## Using the information
• a. In the review of the book Force, list the words used to describe the springs kept in the small flat box.
• b. Copy word for word the stretch of the review of the book Force from "Yet that's the" through "out for yourself.".

Start of Provided passage

It's as if we "who have been traveling for hours in a pressurized cabin at over five hundred miles per hour cannot get [our] bodies or minds to adjust to a normal walking pace. [We] want to move as fast as possible." Yes indeed, that's a quote from this book. Imagine my astonishment at recognising myself in its pages! Why would a book called Force so accurately describe something I do without thinking?

Yet that's the thing in this book. It's about force – that notion we learn about in elementary physics. But it's really about the presence and manifestations of force in our daily lives. Like on airport runs. What do those have to do with force, you ask? Well, I'll leave for you the pleasure of finding that out for yourself.

SPRING IS IN THE AIR

Elsewhere, I was reminded of something else in my life, this from my school-going days. My peers then were avid collectors of stamps and coins and who knows what else. Me, I collected springs. I still remember the small flat box in which I stuffed them: long, short, stiff, pliable... I'd spend long delicious moments compressing each one in turn, savouring the pushback each time, the way it grew stronger the more I compressed. The toughest was a small one made of fairly thick metal, no more than 4 or 5 coils long. The little spiral objects taught me something about force. I was too young then to fully appreciate exactly what, but I did start to recognise springiness elsewhere – not just in objects that formed spirals. One of the earliest I remember was a crude toy available from street vendors outside parks, for example. You pressed its metal tongue with your thumb and it would make a loud clicking sound as it snapped back and forth. It worked because the tongue invariably snapped back into position after being pushed forward. Just as a coiled spring would.

Unusual examples of springiness appear in this book as well. Henry Petroski introduces us to Hooke's Law, which refers to the "linear relationship between the extension of a spring and the force needed to stretch it that amount" – and of course Hooke's Law applies to compression as well. Soon after, Petroski notes that not all springs look like "the helix of wire" inside a ballpoint pen. Childproof caps on medicine bottles, for example. They contain inserts that "function as springs". You can feel their pushback as you press and turn the cap to open it. Hooke's Law again, where you might never have expected it.

'ROCKET SCIENCE'

Still, a ballpoint pen nicely illustrates the Law. As Petroski writes: "If in retracting the ballpoint we resist clicking the button quickly and hold our thumb on it to feel the force of the spring, we will sense it getting weaker as the spring gets longer." To that, I'd like to add the little game I'm always playing with these ballpens. Hold one upright on a table, button down, and press till the button is fully depressed. Let go and let the spring launch the pen like a tiny rocket. You'll find it rises substantially more if the pushback is while retracting the nib, as opposed to exposing it. Why?

End of Provided passage
Start of Information given

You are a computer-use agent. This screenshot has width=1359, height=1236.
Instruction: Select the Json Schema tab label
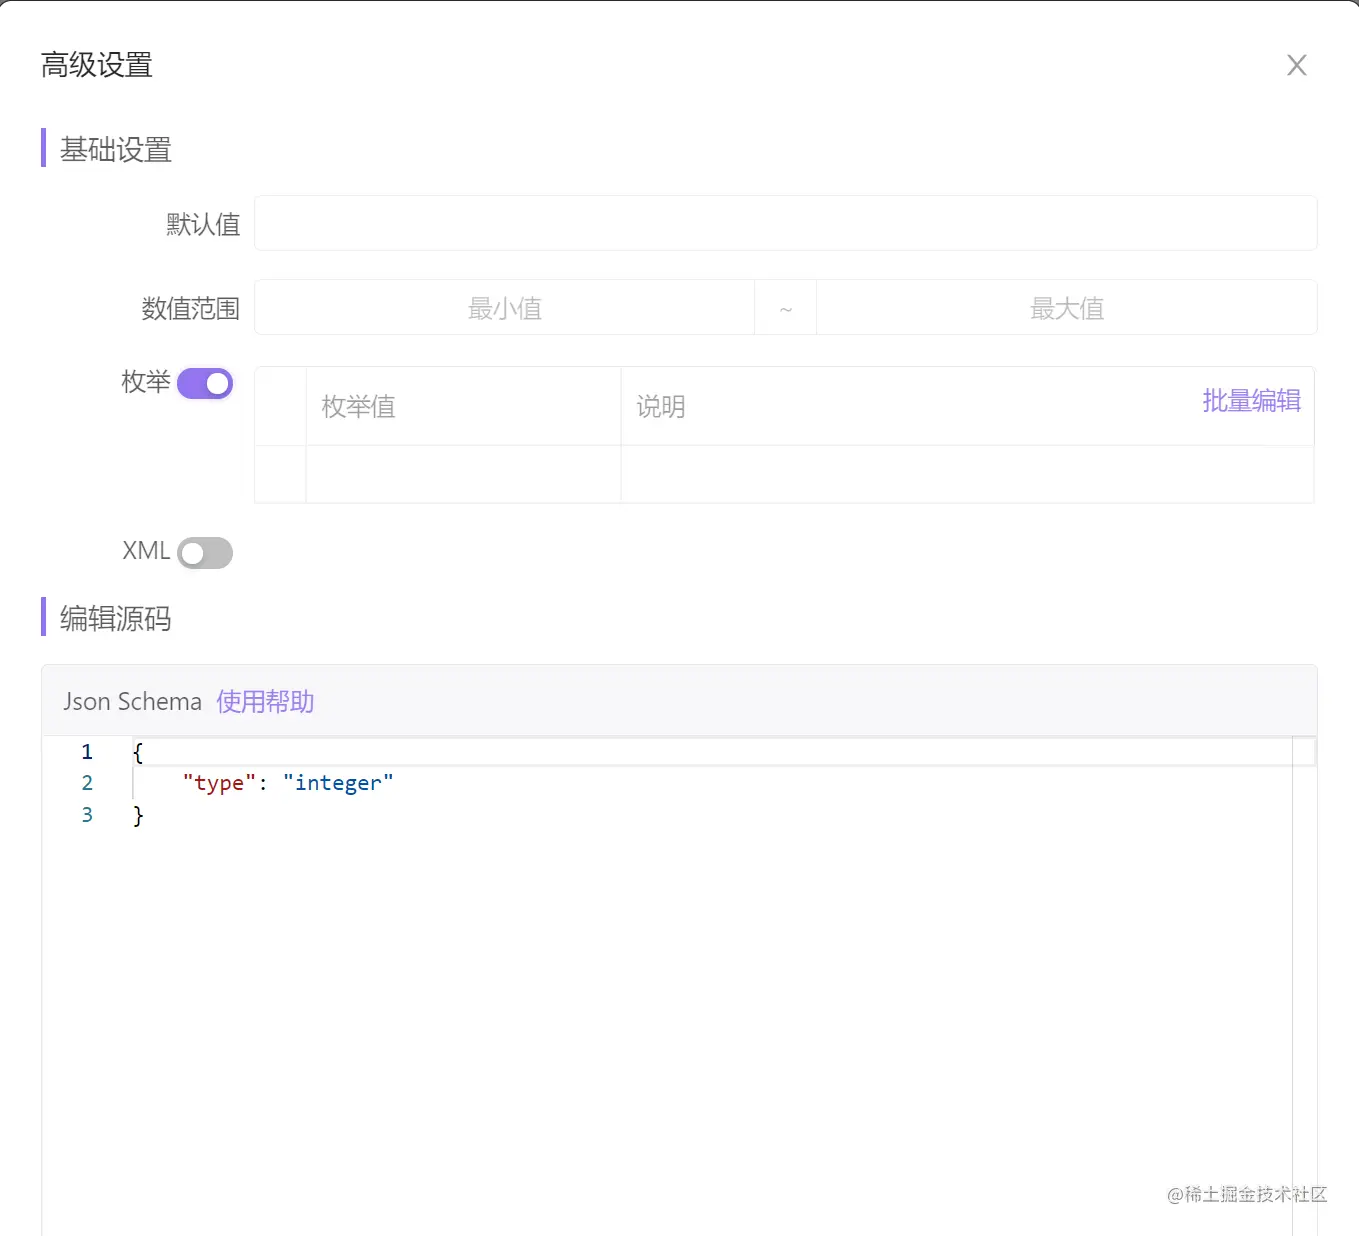[130, 701]
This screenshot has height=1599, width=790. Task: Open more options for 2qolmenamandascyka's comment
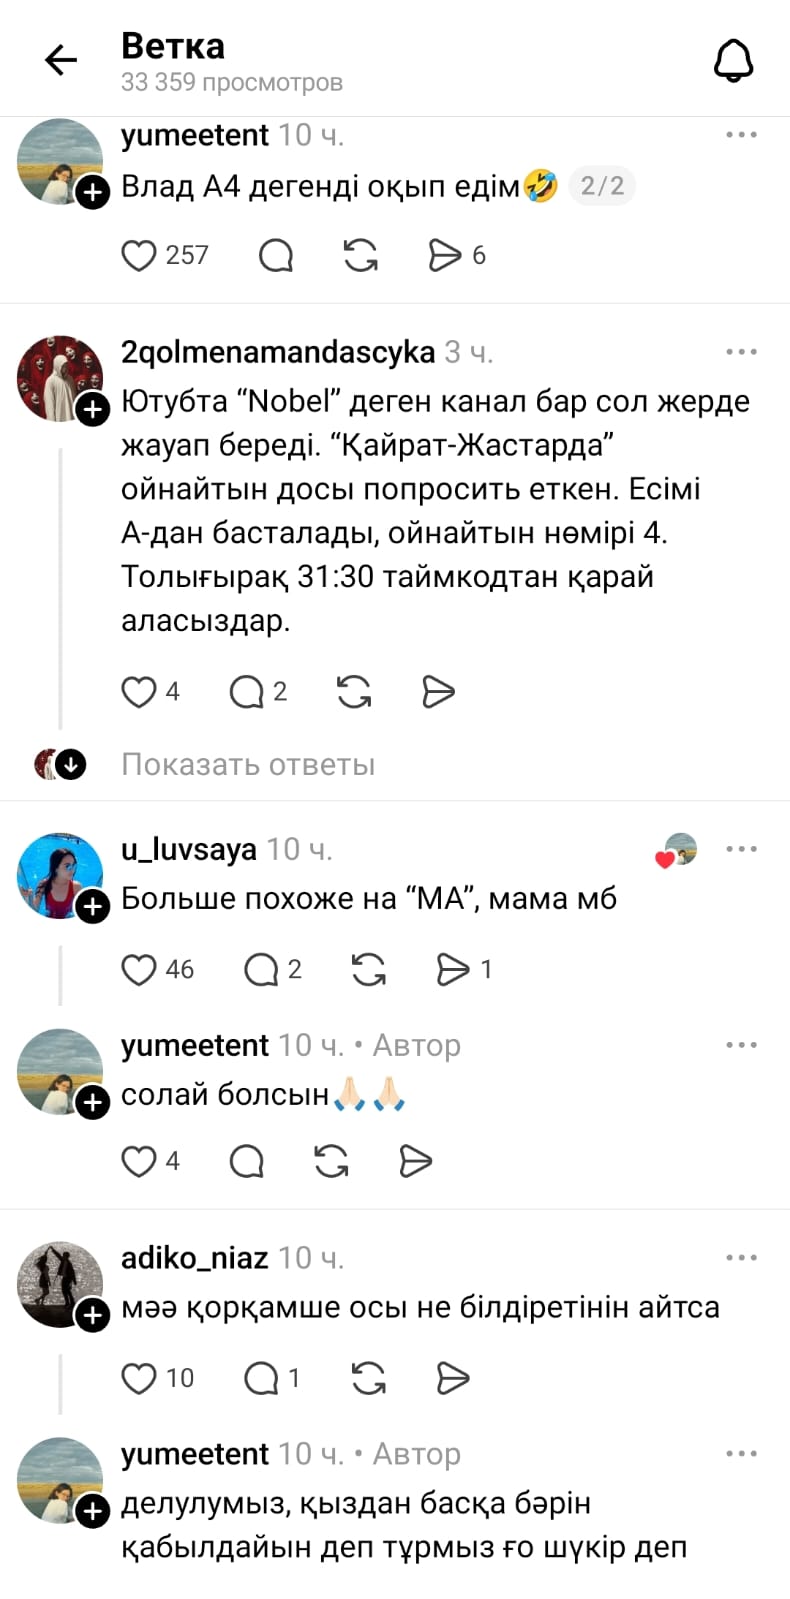click(x=741, y=352)
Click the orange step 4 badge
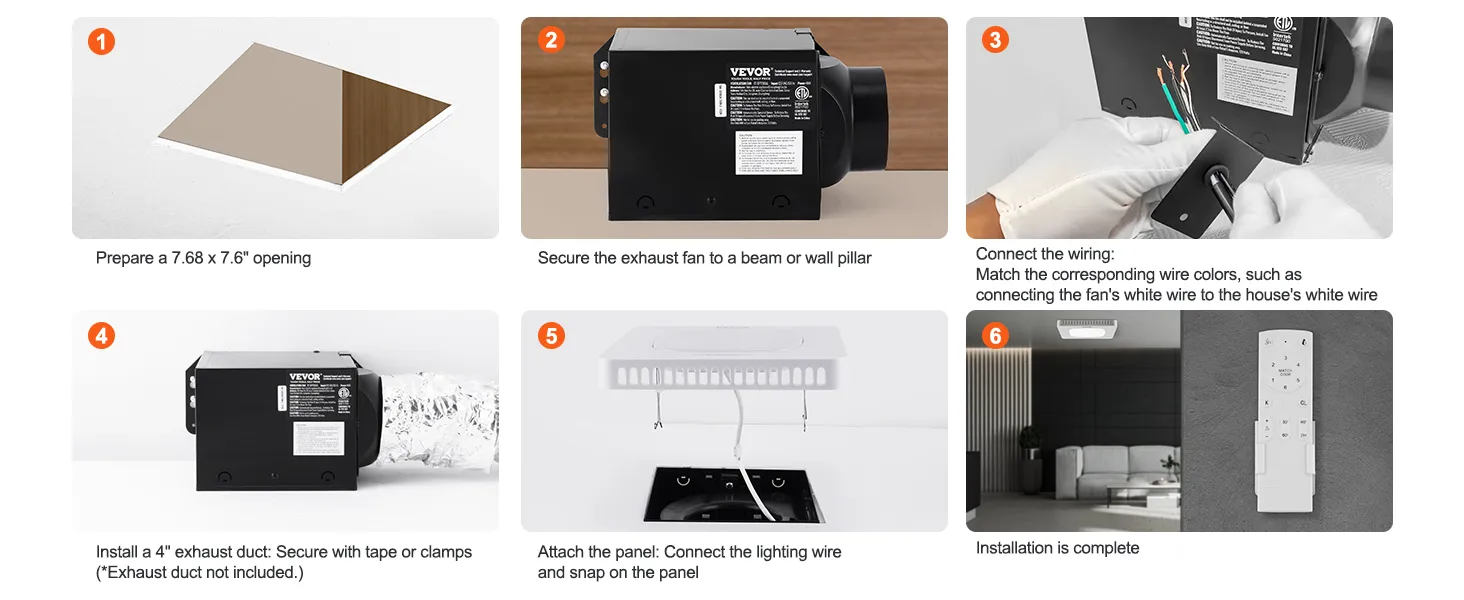 coord(101,335)
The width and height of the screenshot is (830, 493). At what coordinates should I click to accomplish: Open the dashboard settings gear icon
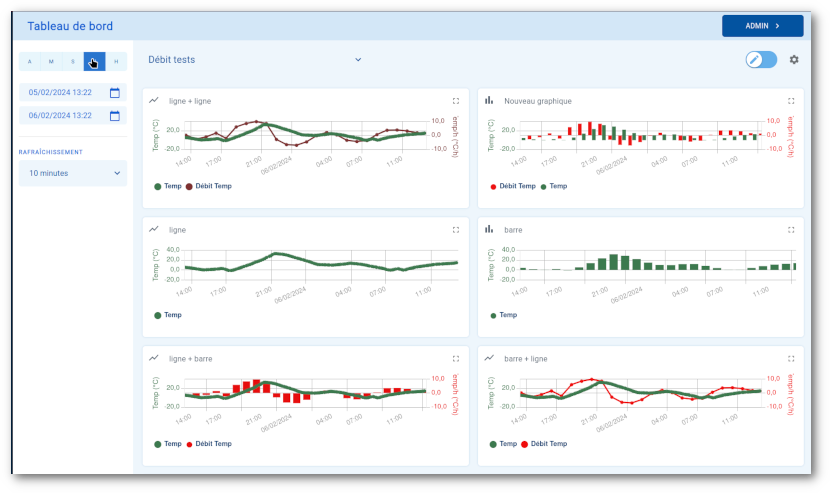[x=794, y=60]
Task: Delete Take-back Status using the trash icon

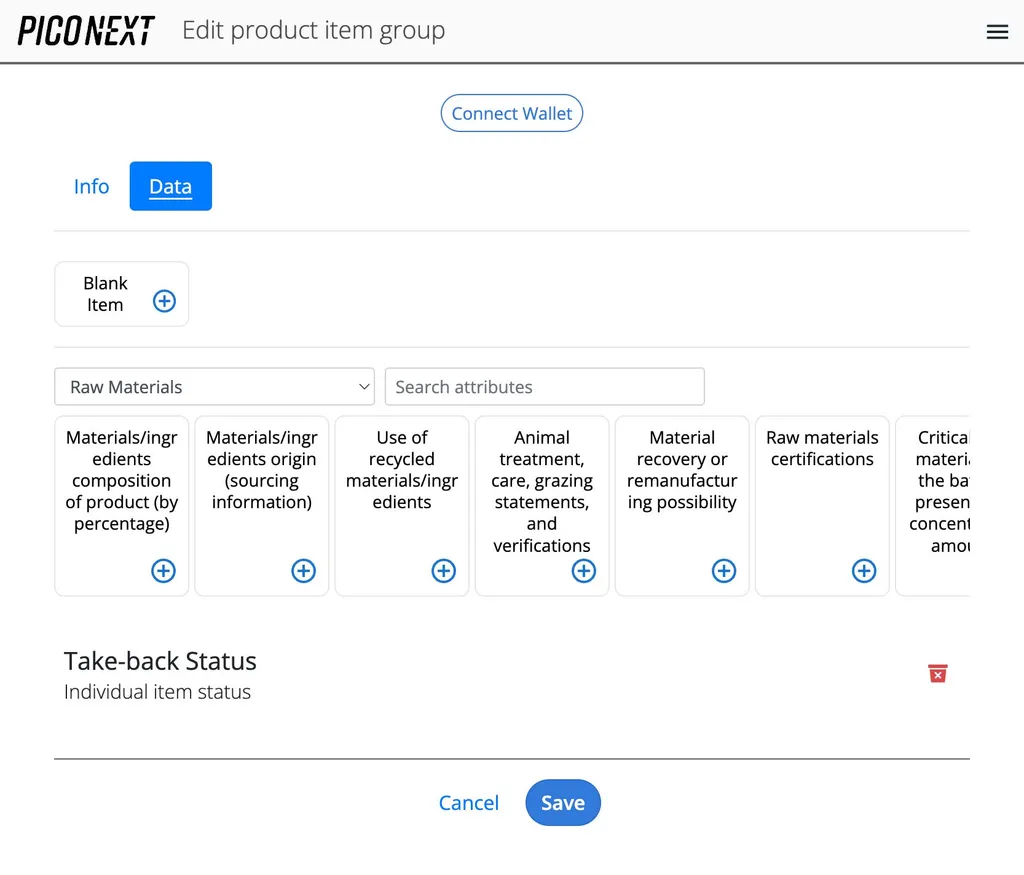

End of Information given

## Solution list
• a. long, short, stiff, pliable

• b.
Yet that's the thing in this book. It's about force – that notion we learn about in elementary physics. But it's really about the presence and manifestations of force in our daily lives. Like on airport runs. What do those have to do with force, you ask? Well, I'll leave for you the pleasure of finding that out for yourself.